I tried to sort the file with picard:
$ picard SortVcf -I MtSinai_PacBio/variants.vcf -O MtSinai_PacBio_variants.vcf -Xms1g -Xmx100g --TMP_DIR ../tmp/picard/ &>> 2022-01-26_picard_output.MtSinai_PacBio.log
but this results in an error aswell:
Runtime.totalMemory()=5727846400
To get help, see http://broadinstitute.github.io/picard/index.html#GettingHelp
Exception in thread "main" htsjdk.tribble.TribbleException: The provided VCF file is malformed at approximately line number 819567: unparsable vcf record with allele TGA...CCT, for input source: file:///.../MtSinai_PacBio/variants.vcf
at htsjdk.variant.vcf.AbstractVCFCodec.generateException(AbstractVCFCodec.java:887)
at htsjdk.variant.vcf.AbstractVCFCodec.checkAllele(AbstractVCFCodec.java:678)
at htsjdk.variant.vcf.AbstractVCFCodec.parseAlleles(AbstractVCFCodec.java:640)
at htsjdk.variant.vcf.AbstractVCFCodec.parseVCFLine(AbstractVCFCodec.java:443)
at htsjdk.variant.vcf.AbstractVCFCodec.decodeLine(AbstractVCFCodec.java:384)
at htsjdk.variant.vcf.AbstractVCFCodec.decode(AbstractVCFCodec.java:328)
at htsjdk.variant.vcf.AbstractVCFCodec.decode(AbstractVCFCodec.java:48)
at htsjdk.tribble.AsciiFeatureCodec.decode(AsciiFeatureCodec.java:70)
at htsjdk.tribble.AsciiFeatureCodec.decode(AsciiFeatureCodec.java:37)
at htsjdk.tribble.TribbleIndexedFeatureReader$WFIterator.readNextRecord(TribbleIndexedFeatureReader.java:375)
at htsjdk.tribble.TribbleIndexedFeatureReader$WFIterator.next(TribbleIndexedFeatureReader.java:354)
at htsjdk.tribble.TribbleIndexedFeatureReader$WFIterator.next(TribbleIndexedFeatureReader.java:315)
at picard.vcf.SortVcf.sortInputs(SortVcf.java:164)
at picard.vcf.SortVcf.doWork(SortVcf.java:98)
at picard.cmdline.CommandLineProgram.instanceMain(CommandLineProgram.java:308)

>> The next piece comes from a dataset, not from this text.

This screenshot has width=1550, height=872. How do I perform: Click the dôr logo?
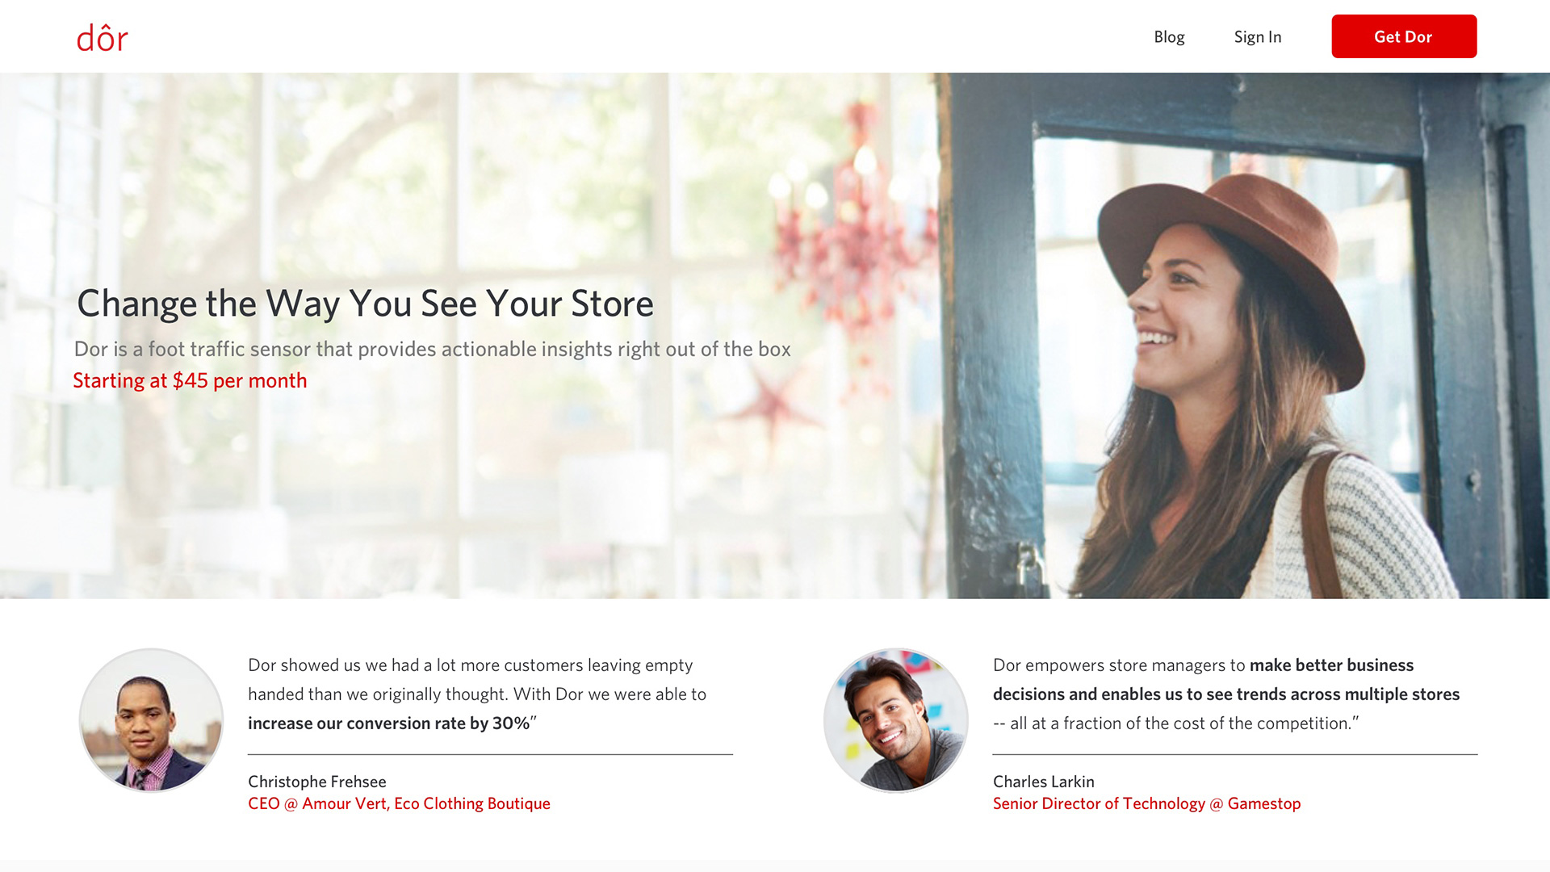click(102, 38)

at picard.cmdline.PicardCommandLine.instanceMain(PicardCommandLine.java:103)
at picard.cmdline.PicardCommandLine.main(PicardCommandLine.java:113)
here is the variant:
$ sed '819567q;d' MtSinai_PacBio/variants.vcf
chr2 108832254 svim.DEL.17471 TGA...CCT T 1 PASS SVTYPE=DEL;END=109522633;SVLEN=-690379;SUPPORT=1;STD_SPAN=.;STD_POS=.;READS=m150131_015113_42163R_c100780292550000001823166508251570_s1_p0/103911/7208_10342 GT:DP:AD ./.:.:.,.
This could be another problem, as picard runs through for the 10X Genomics dataset.